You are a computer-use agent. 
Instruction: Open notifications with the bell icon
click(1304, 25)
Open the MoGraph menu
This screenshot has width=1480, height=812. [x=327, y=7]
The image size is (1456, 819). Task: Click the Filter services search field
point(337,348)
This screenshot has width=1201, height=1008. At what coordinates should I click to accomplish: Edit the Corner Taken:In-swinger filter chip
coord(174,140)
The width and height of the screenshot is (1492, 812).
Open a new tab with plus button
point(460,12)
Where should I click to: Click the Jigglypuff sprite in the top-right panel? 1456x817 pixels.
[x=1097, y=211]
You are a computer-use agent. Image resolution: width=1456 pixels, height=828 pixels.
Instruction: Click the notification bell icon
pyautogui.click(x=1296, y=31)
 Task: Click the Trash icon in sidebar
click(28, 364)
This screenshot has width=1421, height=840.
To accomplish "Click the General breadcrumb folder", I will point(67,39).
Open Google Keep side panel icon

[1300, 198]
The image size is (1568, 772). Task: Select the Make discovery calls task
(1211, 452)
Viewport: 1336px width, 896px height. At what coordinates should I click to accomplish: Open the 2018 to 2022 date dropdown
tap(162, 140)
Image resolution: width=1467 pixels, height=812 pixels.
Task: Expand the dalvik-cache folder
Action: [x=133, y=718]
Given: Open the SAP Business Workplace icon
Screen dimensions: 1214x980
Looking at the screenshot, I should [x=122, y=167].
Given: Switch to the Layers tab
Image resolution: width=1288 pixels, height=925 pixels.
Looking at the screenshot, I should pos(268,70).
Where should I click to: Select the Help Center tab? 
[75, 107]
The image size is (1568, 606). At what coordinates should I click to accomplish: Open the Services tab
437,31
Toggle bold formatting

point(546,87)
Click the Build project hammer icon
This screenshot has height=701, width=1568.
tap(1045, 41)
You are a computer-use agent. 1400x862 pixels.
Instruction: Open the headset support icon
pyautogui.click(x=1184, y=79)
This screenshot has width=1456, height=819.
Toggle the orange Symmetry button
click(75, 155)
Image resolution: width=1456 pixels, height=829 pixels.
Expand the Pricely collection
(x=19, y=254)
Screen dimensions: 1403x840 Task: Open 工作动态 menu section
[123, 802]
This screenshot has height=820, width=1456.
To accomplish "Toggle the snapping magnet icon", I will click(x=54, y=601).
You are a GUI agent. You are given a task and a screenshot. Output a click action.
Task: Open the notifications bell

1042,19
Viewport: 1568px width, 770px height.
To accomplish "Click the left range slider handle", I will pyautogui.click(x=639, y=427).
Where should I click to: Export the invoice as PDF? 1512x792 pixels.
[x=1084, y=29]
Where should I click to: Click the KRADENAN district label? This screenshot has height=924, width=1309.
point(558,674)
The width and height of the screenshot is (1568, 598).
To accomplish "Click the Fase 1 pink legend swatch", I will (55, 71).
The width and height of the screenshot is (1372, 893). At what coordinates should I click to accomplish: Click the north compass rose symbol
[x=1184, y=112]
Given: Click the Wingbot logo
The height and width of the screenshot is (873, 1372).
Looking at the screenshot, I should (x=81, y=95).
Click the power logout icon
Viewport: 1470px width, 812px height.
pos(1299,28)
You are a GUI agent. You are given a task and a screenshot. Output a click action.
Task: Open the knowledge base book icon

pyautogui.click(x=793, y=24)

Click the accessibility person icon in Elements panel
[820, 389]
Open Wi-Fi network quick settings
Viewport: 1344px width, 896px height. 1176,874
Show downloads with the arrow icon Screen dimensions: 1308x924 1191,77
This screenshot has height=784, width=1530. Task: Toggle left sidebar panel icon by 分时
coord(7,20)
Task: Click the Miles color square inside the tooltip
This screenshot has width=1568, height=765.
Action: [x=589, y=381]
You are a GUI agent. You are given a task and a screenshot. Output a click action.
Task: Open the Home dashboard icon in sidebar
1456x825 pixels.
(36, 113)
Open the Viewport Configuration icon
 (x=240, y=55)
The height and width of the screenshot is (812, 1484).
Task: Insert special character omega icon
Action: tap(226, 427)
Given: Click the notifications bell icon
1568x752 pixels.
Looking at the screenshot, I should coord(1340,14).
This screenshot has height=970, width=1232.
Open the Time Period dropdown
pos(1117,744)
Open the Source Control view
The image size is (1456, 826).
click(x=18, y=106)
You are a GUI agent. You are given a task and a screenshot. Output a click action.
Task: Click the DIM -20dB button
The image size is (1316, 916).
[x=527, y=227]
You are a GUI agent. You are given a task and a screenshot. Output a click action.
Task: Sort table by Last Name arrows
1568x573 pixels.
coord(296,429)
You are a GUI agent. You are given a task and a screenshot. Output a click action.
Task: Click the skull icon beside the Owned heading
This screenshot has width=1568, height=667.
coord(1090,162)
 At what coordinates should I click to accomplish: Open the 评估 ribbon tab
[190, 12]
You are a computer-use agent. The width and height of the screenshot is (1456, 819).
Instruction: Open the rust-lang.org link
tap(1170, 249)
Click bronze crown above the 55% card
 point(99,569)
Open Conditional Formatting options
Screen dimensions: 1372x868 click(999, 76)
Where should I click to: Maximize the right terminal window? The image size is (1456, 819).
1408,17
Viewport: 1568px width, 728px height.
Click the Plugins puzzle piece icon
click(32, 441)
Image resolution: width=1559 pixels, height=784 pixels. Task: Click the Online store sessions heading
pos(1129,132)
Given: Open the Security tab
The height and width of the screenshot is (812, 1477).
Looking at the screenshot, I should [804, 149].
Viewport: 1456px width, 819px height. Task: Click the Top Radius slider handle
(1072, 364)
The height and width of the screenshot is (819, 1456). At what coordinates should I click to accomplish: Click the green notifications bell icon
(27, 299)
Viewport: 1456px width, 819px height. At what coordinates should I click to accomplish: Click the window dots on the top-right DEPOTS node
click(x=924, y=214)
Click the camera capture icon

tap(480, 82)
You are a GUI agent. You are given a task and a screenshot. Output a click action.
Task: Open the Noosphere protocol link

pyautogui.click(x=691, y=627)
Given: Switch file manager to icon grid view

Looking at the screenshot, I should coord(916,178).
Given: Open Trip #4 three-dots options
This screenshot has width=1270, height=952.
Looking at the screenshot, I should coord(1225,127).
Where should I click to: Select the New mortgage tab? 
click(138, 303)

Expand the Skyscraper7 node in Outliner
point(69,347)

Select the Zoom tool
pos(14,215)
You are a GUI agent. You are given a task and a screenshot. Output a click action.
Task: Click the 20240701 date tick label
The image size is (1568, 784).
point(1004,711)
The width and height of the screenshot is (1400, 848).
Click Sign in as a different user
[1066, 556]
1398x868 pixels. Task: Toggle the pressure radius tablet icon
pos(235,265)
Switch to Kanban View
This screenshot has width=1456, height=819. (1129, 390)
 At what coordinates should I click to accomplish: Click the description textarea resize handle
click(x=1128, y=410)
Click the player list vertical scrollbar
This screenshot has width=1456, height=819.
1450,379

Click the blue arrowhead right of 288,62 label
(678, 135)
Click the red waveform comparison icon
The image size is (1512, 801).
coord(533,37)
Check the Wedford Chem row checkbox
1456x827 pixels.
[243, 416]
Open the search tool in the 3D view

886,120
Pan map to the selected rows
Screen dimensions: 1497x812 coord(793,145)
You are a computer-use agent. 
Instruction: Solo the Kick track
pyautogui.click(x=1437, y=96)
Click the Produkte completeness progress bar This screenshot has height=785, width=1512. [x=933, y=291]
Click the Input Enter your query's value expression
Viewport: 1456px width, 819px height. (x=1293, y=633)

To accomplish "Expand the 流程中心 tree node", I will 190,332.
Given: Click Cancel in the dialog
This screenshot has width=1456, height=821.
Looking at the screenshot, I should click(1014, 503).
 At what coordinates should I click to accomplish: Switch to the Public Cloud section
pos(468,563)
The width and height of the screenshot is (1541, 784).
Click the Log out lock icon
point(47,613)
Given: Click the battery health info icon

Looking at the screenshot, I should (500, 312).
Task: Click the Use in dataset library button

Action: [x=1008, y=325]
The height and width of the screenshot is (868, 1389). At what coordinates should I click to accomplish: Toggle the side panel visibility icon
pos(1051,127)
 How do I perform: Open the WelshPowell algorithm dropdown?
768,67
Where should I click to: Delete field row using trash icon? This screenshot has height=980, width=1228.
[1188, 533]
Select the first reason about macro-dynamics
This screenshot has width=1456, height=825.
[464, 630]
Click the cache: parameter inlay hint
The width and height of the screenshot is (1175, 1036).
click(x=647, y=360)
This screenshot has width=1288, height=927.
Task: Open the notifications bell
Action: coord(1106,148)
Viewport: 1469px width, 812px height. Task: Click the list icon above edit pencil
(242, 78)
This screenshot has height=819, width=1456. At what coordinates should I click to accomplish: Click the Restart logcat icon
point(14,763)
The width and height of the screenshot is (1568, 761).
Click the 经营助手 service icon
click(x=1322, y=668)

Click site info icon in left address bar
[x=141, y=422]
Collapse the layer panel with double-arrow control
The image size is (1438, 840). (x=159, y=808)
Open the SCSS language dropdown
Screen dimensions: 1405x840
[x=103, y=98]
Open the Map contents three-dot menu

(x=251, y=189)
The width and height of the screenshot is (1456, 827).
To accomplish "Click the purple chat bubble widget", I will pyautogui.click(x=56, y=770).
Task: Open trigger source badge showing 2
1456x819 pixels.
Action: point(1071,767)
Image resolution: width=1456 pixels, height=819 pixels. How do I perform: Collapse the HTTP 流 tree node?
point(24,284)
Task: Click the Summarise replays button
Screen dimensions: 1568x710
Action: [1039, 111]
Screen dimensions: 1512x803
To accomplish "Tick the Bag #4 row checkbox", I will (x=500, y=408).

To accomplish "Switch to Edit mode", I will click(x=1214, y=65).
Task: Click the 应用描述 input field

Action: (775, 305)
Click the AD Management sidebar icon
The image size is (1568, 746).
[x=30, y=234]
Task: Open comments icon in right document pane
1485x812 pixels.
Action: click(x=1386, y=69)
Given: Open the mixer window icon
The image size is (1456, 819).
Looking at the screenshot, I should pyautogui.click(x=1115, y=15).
++++++++++
### REQUIRED ACTION
The first line of the entries above and every line after it, up to and including the line with "This screenshot has width=1421, height=840.", should be set down exactly.

### REPLY
You are a computer-use agent. 
Instruction: Open notifications with the bell icon
click(1304, 25)
Open the MoGraph menu
This screenshot has width=1480, height=812. [x=327, y=7]
The image size is (1456, 819). Task: Click the Filter services search field
point(337,348)
This screenshot has width=1201, height=1008. At what coordinates should I click to accomplish: Edit the Corner Taken:In-swinger filter chip
coord(174,140)
The width and height of the screenshot is (1492, 812).
Open a new tab with plus button
point(460,12)
Where should I click to: Click the Jigglypuff sprite in the top-right panel? 1456x817 pixels.
[x=1097, y=211]
You are a computer-use agent. Image resolution: width=1456 pixels, height=828 pixels.
Instruction: Click the notification bell icon
pyautogui.click(x=1296, y=31)
 Task: Click the Trash icon in sidebar
click(28, 364)
This screenshot has width=1421, height=840.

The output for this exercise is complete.